A novel use of multivariate statistics to diagnose test-to-test variation in complex measurement systems

2018 
Abstract Vehicle testing is critical to demonstrating the cost-benefits of new technologies that will reduce fuel consumption, CO 2 and toxic emissions. However, vehicle testing is also costly, time consuming and it is vital that these are conducted efficiently and that the information they yield is maximised. Vehicles are complex systems, but it is straightforward to install intensive instrumentation to record many data channels. Due to costs, relatively few repeated test cycles are conducted. Identifying correlations within these datasets is challenging and requires expert input who ultimately focus on small subsets of the original data. In this paper, a novel application of Partial Least Squares (PLS) regression is used to explore the complete data set, without the need for data exclusion. Two approaches are used, the first collapses the data set and analyses all data channels without time variations, while the second unfolds the data set to avoid any information loss. The technique allows for the systematic analysis of large datasets in a very time efficient way meaning more information can be obtained about a testing campaign.
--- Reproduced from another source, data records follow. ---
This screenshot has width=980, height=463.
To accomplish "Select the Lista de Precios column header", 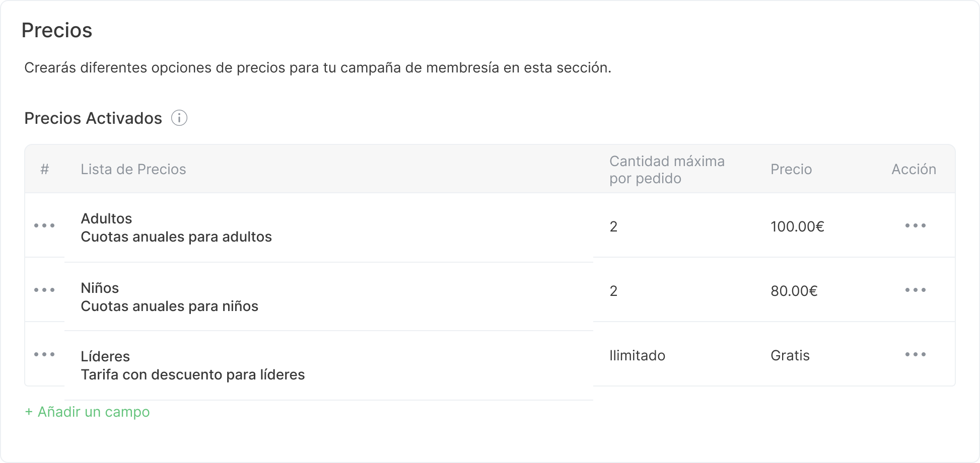I will (133, 169).
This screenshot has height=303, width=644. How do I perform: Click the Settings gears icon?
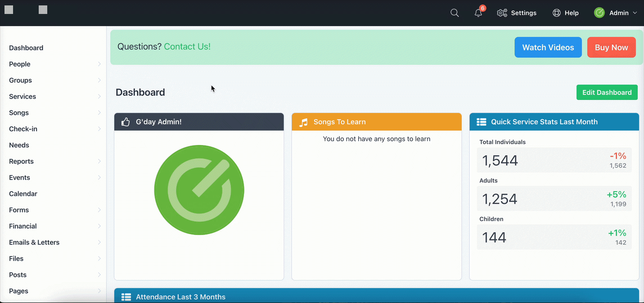[502, 13]
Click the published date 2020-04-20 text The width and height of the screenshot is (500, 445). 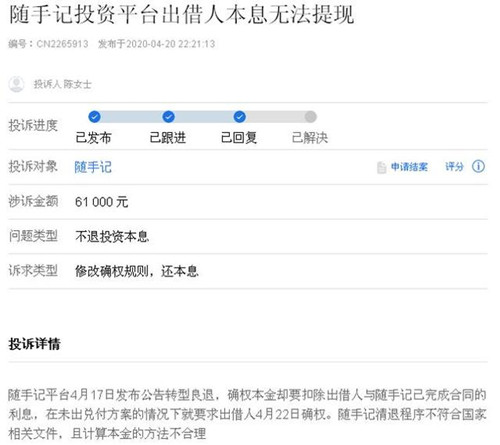click(151, 44)
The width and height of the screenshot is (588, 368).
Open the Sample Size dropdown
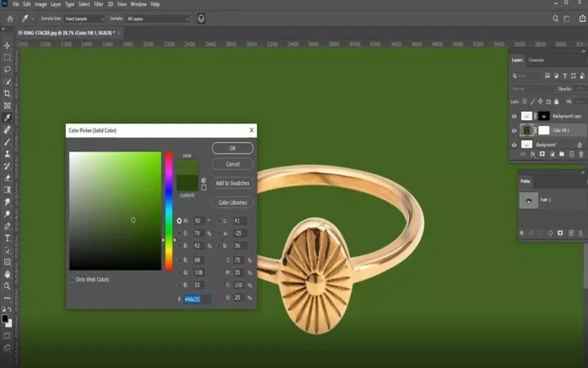coord(86,18)
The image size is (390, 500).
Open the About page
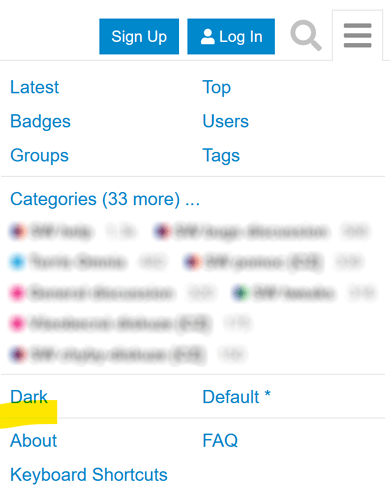(34, 441)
The methodology is used successfully to identify sources of imprecision in four different case studies to analyse sources of imprecision in vehicle testing on a chassis dynamometer. These findings will lead to significant improvements in vehicle testing, allowing both substantial savings in testing effort and increased likelihood confidence in demonstrating the cost-benefit of new products. The measurement analysis technique can also be applied to other fields where repeated testing or batch processes are conducted.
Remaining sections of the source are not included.